• [Your objective]:
Somewhere below, one line contains "You are a GUI" and a later line contains "Task: Open the Organize By date dropdown". Output those two lines and everything between them exactly, and nothing else.

• [Provided data]:
=== Begin Enclosure ===

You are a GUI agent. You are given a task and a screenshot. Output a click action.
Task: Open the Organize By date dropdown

=== End Enclosure ===
=== Begin Enclosure ===

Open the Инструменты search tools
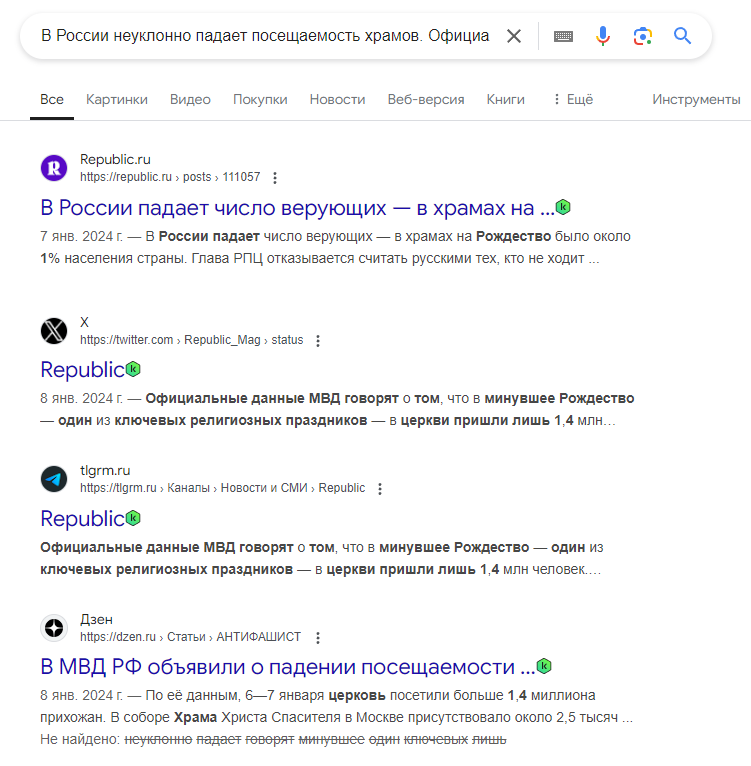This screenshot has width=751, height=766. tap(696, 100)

=== End Enclosure ===
=== Begin Enclosure ===

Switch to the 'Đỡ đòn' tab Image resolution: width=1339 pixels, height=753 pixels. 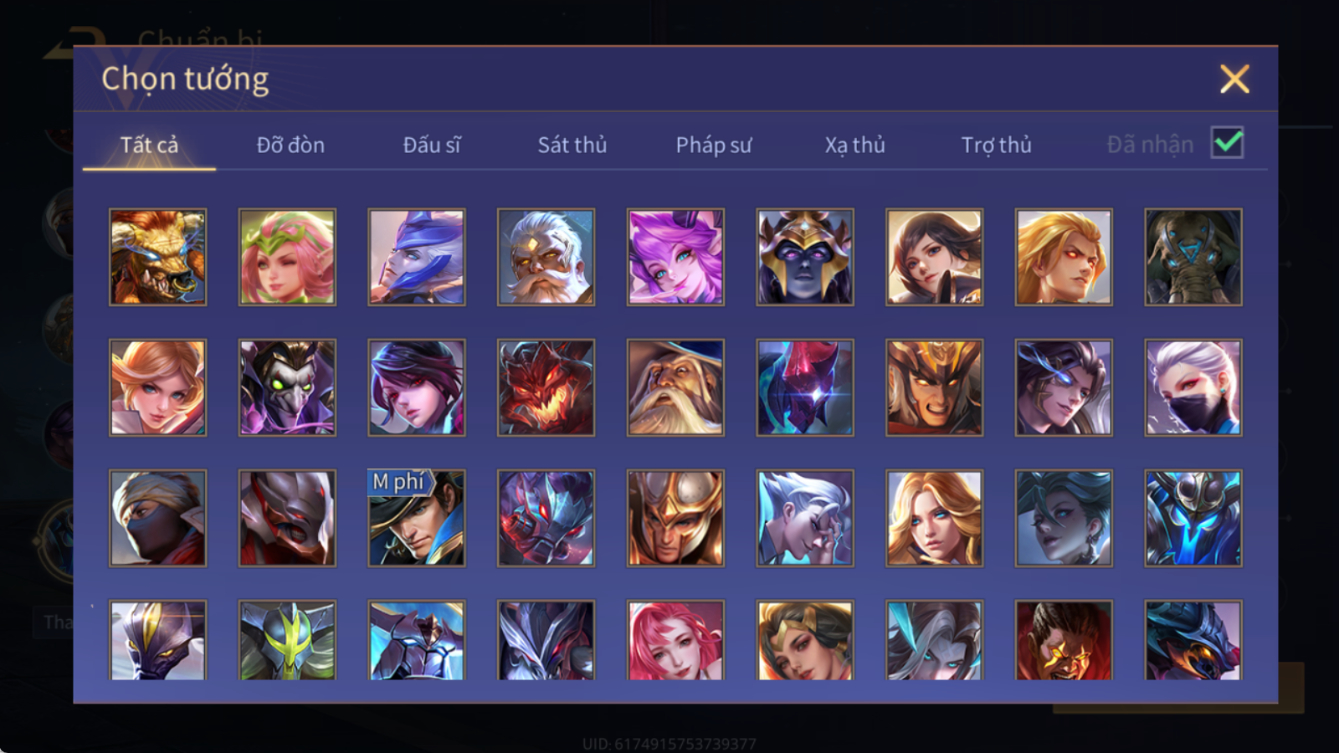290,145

=== End Enclosure ===

• [Written answer]:
You are a GUI agent. You are given a task and a screenshot. Output a click action.
Task: Open the Organize By date dropdown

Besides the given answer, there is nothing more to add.